_WHAT TO WORK ON:_
Set down every line of the material below word for word, leaving out the pictures.

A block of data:
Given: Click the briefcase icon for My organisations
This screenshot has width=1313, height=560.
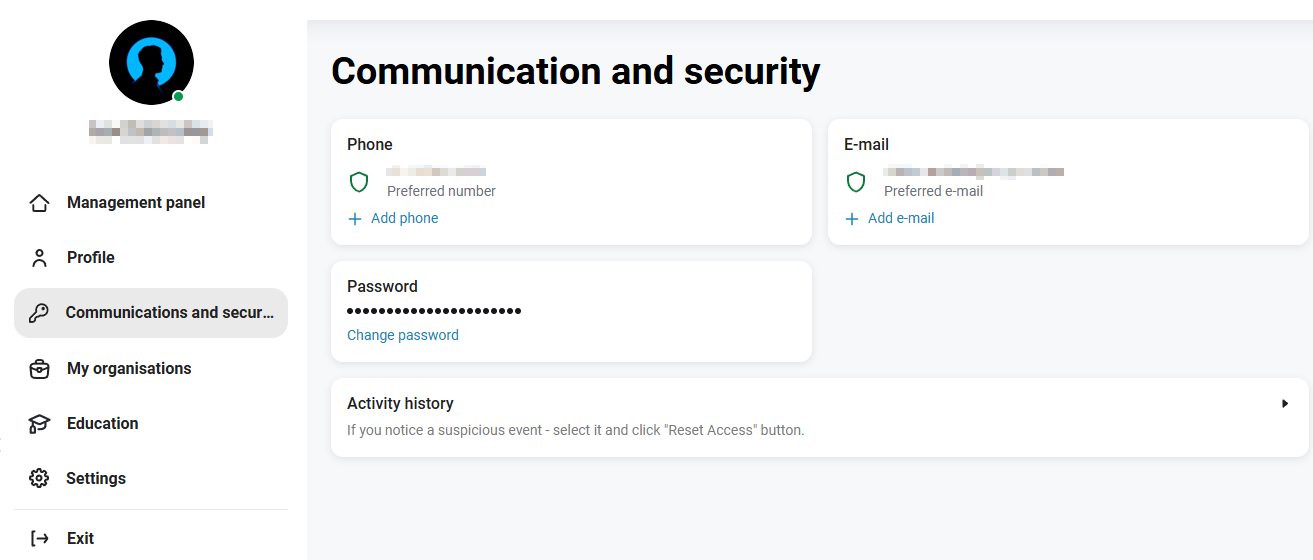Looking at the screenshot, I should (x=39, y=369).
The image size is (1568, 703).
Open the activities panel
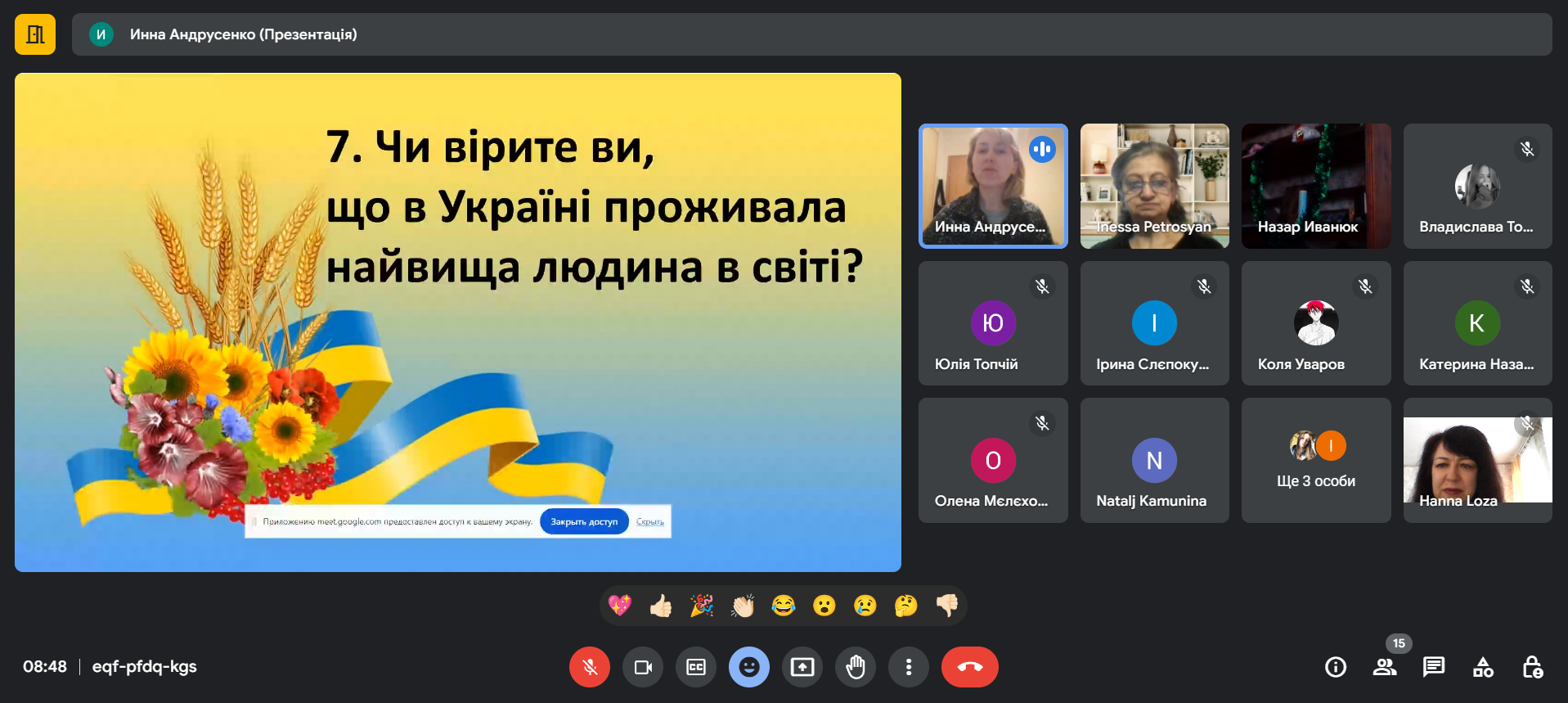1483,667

_TASK SOLUTION:_
Given: Click the briefcase icon for My organisations
This screenshot has width=1313, height=560.
Looking at the screenshot, I should (x=39, y=369).
The image size is (1568, 703).
Open the activities panel
1483,667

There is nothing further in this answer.